- **SOURCE PASSAGE**:
But you can just imagine the reaction of Ben Weinman’s mom when her teenage son started playing a type of music called mathcore in their suburban Morris Plains, New Jersey, home. A rhythmically complex and dissonant style of speed metal, mathcore sounds to unaccustomed ears like mega-amplified jazz played at lightning speed over shouted, incomprehensible vocals. To trained ears, it often sounds like that, too.
But a couple of decades later, there’s probably plenty of pride – along with a lifetime supply of earplugs – in the Weinman household, as young Ben has evolved into one of the world’s 50 fastest guitar players, according to Guitar World magazine, and the leader of one of the genre’s sturdiest bands, The Dillinger Escape Plan. And he’s also remained a Jewish mensch.
“My parents weren’t very observant, but I grew up with a real appreciation of the culture of Judaism and a real respect for it,” said the 35-year-old Weinman last week from London, where the band is performing in the middle of a European tour that will see them arrive in Tel Aviv on November 12 for a show at the Barbie Club.
He sounds like Ben Weinman, the articulate graduate of New Jersey’s Fairleigh Dickinson University with a degree in psychology, not Ben Weinman who breaks sound and light barriers with his music.
“My family background is basically an Austrian and Polish/Austrian mix. My grandparents escaped before the Holocaust, but some of my other relatives did not. I’ve always had a strong connection to the Holocaust, and the existence of Israel has always been really important to me.
“When I was 20, I visited the country for the first time with my father. And now I’m really excited to be coming back and that the guys in the band are having the opportunity to do the same.”
How a suburban Jewish kid from Jersey wound up making music that might have Ozzy Osbourne covering his ears is a result of timing, curiosity and having older brothers of friends around.
“When you grow up in a suburban town where everything is pretty normal and most kids are into sports, music was kind of what I ended up being decent in,” he said.

- **DATASET CONTENT**:
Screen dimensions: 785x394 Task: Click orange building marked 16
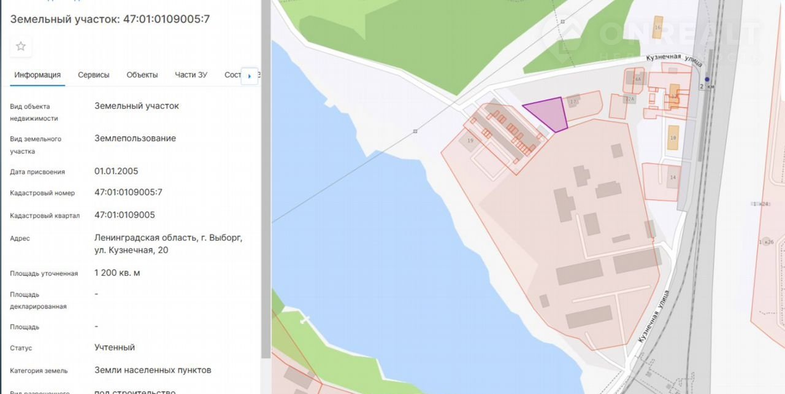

- **REQUEST A**:
In the Ben Weinman profile, what degree did Weinman earn at Fairleigh Dickinson University?
- **REQUEST B**:
Decide whether each statement agrees with the Ben Weinman profile, answering yes or no and quoting the deciding words:
(i) Weinman's grandparents escaped before the Holocaust.
(ii) Weinman first visited Israel at age 20 with his mother.
(iii) The band's Tel Aviv show on November 12 is at the Barbie Club.

- **WRITTEN SOLUTION A**:
A degree in psychology.

- **WRITTEN SOLUTION B**:
(i) Yes: "My grandparents escaped before the Holocaust"
(ii) No: "When I was 20, I visited the country for the first time with my father."
(iii) Yes: "arrive in Tel Aviv on November 12 for a show at the Barbie Club"